> **TEXT SHOWN**:
-.-.-

Pulmonary Diffusion Flashcards

1
Q

Describe Henry’s Law for equilibrium gas solubility*

A

NOTE: the starred* flashcards mean that this is a determinant of gas exchange in the lung (next two)

In order to understand the relationship between alveolar gas composition and the concentration Of 02 and C02 in pulmonary capillary blood, first consider how much gas would be in the blood if alveolar gas is in equilibrium with the blood.

Henry’s law states that when a liquid and gas phase are in equilibrium at a given temperature, the concentration of gas in solution is directly proportional to the partial pressure of the gas. At equilibrium, the partial pressure of the gas is identical in the gas and liquid phases. For example, for carbon dioxide,

[CO2] = 0.03• PCO2

[gas]solution = (solubility coefficient) x P[gas]

where [CO2] is the gas concentration in solution (mlMol/L solution)

-.-.-

> **DATA FOR REVIEW**:
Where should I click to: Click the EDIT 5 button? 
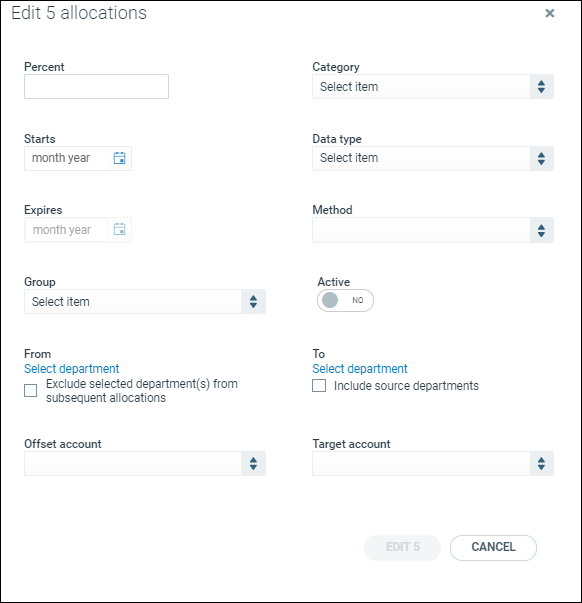pos(402,547)
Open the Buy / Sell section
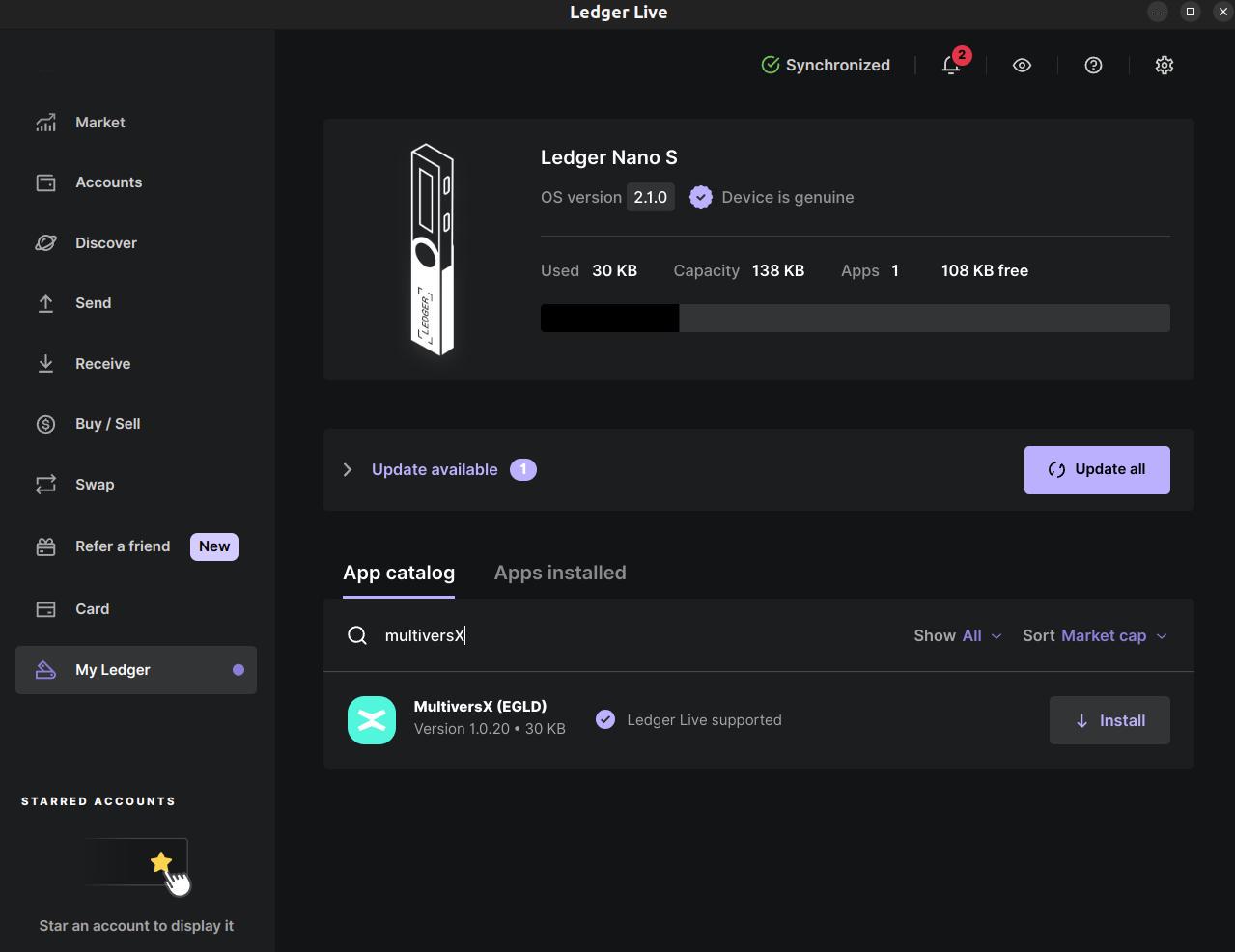The image size is (1235, 952). [x=107, y=423]

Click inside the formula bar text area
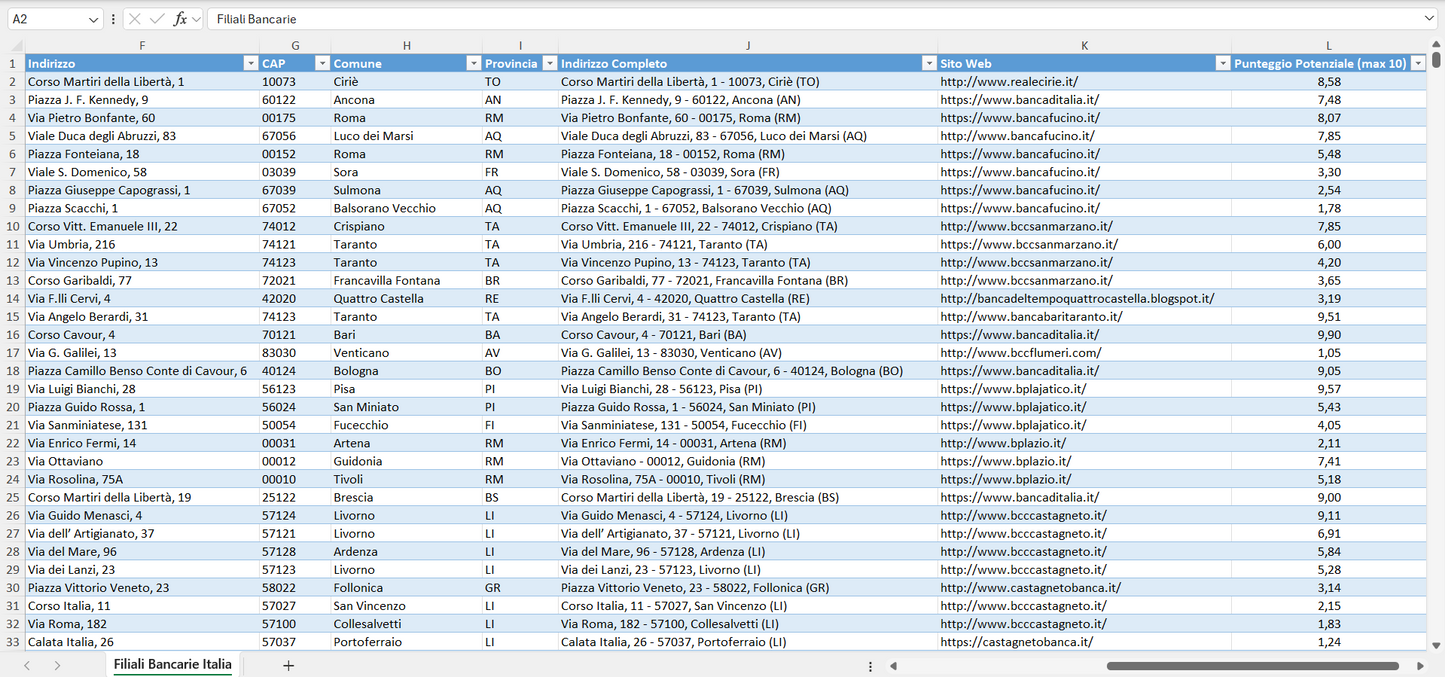tap(400, 18)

-.-.-

> **TASK DIRECTIONS**:
From the pulmonary diffusion flashcards, reproduce word for word the passage starting with "Describe Henry’s Law" and going on through "lung (next two)".

> **WRITTEN ANSWER**:
Describe Henry’s Law for equilibrium gas solubility*

A

NOTE: the starred* flashcards mean that this is a determinant of gas exchange in the lung (next two)